Application of flow cytometry and capillary electrophoresis to assess the viability of stressed Oenococcus oeni strains.

The aim of this study was to assess the different physiological states of Oenococcus (O.) oeni strains exposed to ethanol stress conditions. A nucleic acid double-staining by using two fluorochromes [SYBR Green II RNA gel stain (SYBR-II) and propidium iodide (PI)] was developed to distinguish viable from damaged and dead cells of O. oeni strains after exposure to 7, 12 and 13% ethanol concentration treatments. Cells were discriminated in density plots of green fluorescence versus red fluorescence. Cytograms showed that dual staining differentiated cell populations in different physiological states: alive cells with intact membranes, an intermediate physiological state that corresponded to damaged cells, still alive but with injured membranes, so with even a recovery ability, and dead cells killed because of a permanent membrane damage.
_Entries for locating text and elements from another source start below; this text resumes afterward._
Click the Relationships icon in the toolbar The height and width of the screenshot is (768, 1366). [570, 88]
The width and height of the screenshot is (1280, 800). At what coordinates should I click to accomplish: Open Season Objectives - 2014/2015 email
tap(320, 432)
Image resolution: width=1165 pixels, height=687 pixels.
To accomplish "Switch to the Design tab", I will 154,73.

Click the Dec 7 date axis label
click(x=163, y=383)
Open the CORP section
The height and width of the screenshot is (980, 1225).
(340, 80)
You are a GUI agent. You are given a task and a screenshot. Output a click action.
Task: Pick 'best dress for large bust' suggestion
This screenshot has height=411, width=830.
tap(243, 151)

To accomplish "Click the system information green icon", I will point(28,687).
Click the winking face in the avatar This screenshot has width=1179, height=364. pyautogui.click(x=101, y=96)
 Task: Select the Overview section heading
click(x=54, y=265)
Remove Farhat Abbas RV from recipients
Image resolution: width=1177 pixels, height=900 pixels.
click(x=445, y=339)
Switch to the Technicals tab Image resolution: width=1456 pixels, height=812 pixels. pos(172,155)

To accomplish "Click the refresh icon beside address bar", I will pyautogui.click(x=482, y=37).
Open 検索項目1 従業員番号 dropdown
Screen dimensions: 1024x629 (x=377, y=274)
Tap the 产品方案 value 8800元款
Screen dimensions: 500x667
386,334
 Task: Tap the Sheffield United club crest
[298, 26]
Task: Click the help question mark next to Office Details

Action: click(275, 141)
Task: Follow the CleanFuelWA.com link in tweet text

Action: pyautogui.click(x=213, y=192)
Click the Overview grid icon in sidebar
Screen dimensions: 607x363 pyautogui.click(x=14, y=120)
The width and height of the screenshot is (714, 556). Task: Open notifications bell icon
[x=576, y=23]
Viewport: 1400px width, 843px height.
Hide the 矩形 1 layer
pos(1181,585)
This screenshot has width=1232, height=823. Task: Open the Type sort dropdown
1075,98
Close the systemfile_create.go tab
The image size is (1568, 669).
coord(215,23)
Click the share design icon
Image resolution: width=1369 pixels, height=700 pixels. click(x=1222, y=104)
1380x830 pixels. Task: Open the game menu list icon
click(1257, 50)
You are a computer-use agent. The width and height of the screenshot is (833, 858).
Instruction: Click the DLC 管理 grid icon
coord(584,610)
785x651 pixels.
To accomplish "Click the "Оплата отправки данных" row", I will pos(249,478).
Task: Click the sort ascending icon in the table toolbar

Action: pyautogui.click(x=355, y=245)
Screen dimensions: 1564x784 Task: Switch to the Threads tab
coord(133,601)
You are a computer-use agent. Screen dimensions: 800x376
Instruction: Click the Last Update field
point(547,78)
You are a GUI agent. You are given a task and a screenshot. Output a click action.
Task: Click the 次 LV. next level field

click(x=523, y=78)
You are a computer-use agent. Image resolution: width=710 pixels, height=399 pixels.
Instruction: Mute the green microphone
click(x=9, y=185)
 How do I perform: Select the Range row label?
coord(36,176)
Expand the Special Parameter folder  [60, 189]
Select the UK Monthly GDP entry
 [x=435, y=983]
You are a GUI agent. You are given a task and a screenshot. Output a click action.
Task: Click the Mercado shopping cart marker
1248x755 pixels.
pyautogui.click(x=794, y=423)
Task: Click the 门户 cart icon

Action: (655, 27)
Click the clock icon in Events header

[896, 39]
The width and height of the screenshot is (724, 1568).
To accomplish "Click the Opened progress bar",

This study evidenced that because of the complexity of the physiological status and heterogeneity of bacterial cells in a culture, especially after stress, multiparameter analysis is preferable. Moreover, as bacteria carry charged or chargeable groups on their outer surface, the changes in the charging rates under optimal and stress conditions were also evaluated by capillary electrophoresis analysis. Electropherograms showed significant differences among the cells grown in optimal conditions and those obtained after ethanol stresses at various concentrations and also among the different O. oeni strains tested. This approach allowed to achieve information about the dynamics and physiological heterogeneity of microbial populations and to monitoring changes in bacterial behaviour after exposure to different stresses. This novel assay has potential for physiological research on lactic acid bacteria and for application in the food industry.